Di antaranya, menurut Tobias, pihak yang berwenang menggelar peradilan adat Dayak adalah para Hakim Adat Dayak (sebutan berbeda di setiap rumpun Suku Dayak, seperti Damang di Kalimantan Tengah, Temenggung di Kalimantan Barat, Pemanca di Sarawak, Anak Negeri di Sabah) yang mendapat legitimasi dari rumpun Suku Dayak yang bersangkutan, dikukuhkan sesuai religi rumpun Suku Dayak yang bersangkutan, dengan masa jabatan 5 tahun, dan setelah itu dapat dipilih kembali.
Karena itu, personil pengurus kelembagaan adat Dayak dan atau elit Dayak, jika tidak berstatus sebagai Hakim Adat Dayak (Damang, Temenggung, Anak Negeri, Pamanca, dan sebutan lain), tidak berwenang menggelar peradilan adat Dayak. Pihak yang melanggar, wajib dihukum adat Dayak kembali, karena melakukan pelanggaran terhadap salah satu sumber doktrin di dalam religi Dayak.

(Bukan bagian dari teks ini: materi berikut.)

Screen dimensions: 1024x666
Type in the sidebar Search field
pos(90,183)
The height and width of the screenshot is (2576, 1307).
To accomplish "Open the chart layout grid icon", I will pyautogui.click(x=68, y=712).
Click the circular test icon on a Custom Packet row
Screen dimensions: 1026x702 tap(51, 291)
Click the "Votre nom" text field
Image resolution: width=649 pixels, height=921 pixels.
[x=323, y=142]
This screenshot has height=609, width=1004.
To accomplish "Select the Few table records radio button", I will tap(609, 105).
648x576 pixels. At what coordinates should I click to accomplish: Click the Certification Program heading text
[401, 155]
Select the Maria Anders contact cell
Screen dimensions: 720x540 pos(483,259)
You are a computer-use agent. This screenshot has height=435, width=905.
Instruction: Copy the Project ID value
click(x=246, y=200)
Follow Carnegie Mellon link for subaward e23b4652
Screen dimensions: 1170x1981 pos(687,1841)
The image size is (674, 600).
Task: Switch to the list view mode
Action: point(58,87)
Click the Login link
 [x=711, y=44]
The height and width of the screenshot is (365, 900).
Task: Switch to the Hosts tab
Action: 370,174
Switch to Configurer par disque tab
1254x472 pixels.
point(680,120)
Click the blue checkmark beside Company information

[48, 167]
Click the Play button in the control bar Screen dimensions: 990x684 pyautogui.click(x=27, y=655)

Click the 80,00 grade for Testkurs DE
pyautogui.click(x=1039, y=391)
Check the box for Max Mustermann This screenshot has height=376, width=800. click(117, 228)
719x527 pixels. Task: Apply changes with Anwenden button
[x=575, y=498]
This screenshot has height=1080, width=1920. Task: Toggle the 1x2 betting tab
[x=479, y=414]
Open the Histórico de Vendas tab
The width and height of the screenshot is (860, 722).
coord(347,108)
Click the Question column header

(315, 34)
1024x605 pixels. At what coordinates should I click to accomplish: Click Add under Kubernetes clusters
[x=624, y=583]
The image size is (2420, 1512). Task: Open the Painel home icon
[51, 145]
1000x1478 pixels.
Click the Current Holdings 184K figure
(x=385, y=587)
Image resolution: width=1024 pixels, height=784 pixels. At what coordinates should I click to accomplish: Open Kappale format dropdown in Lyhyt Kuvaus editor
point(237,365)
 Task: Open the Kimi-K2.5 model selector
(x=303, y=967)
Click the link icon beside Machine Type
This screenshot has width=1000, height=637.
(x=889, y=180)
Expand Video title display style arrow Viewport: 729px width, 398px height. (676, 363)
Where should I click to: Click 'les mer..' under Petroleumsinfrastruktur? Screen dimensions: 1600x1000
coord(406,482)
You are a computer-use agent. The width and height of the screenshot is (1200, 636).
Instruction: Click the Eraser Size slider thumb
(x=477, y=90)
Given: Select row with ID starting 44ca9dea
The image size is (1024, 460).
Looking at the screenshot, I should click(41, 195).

“Para hakim Adat Dayak yang menggelar Peradilan Adat Dayak di luar yurisdiksinya adalah pelanggaran sehingga harus dipula dihukum adat Dayak kembali. Lokasi peradilan adat Dayak, harus sesuai locus delicti, dan mesti berdasarkan hukum adat dari rumpun Suku Dayak teradu, dan hakim adatnya pula harus dari personil Hakim adat Dayak dari rumpun Suku Dayak teradu yang bersangkutan.”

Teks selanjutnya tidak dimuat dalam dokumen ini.